- Born: 1253
- Died: 5 September 1298 (aged 44–45) St. Clara monastery in Wrocław
- Occupations: princess member of the House of Piast and nun at St. Clara in Wrocław
- Parents: Przemysł I (father); Elisabeth of Wrocław (mother);

= Euphemia of Greater Poland (1253–1298) =

Euphemia of Greater Poland (Eufemia wielkopolska ) (1253 – 5 September 1298) was a Greater Poland princess member of the House of Piast and nun at St.
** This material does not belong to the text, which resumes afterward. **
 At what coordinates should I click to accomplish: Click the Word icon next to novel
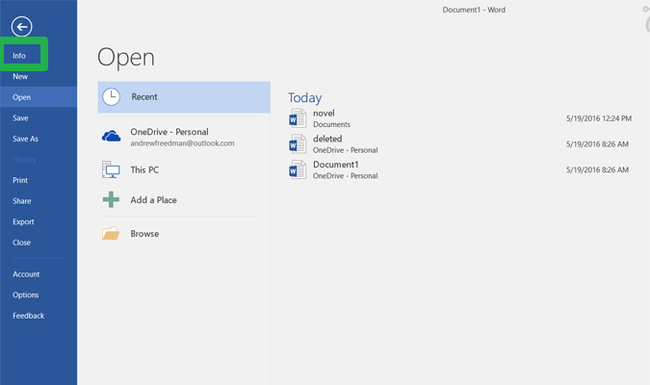pos(297,119)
Clara in Wrocław.

She was the fourth daughter (twin with Anna) of Przemysł I, Duke of Greater Poland and Poznań, by his wife Elisabeth, daughter of Henry II the Pious, Duke of Wrocław. She was named after her paternal aunt Euphemia, wife of Władysław, Duke of Opole. In sources, and like almost all the Piast princesses who bear that name, Euphemia was also called with the diminutive Ofka.

==Life==
After the death of her father in 1257, Euphemia and her siblings remained under the custody of their mother, and after the mother's death in 1265, they remained under the custody of their paternal uncle Bolesław the Pious. The religious environment under which Euphemia and her unmarried sisters Euphrosyne and Anna (her twin) lived since their early years certainly impacted them: the three took the veil.

Euphemia entered in the St. Clara monastery in Wrocław as a nun. She was the only of the three sisters who never became Abbess of her community: until 1280, the office of Abbess was held by her maternal aunt Hedwig, daughter of Henry II the Pious, and after her resignation, she was replaced with Hedwig, daughter of Konrad I of Głogów, who remained in that position until her death in 1318.

Euphemia died on 5 September 1298. She was buried in the St. Clara monastery in Wrocław.

==Bibliography==
- K. Jasiński, Genealogia Piastów wielkopolskich. Potomstwo Władysława Odonica, [in:] Kronika Miasta Poznania, vol. II, 1995, p. 52.
- K. Ożóg, Eufemia [in:] Piastowie. Leksykon biograficzny, Wydawnictwo Literackie, Kraków 1999, p. 153.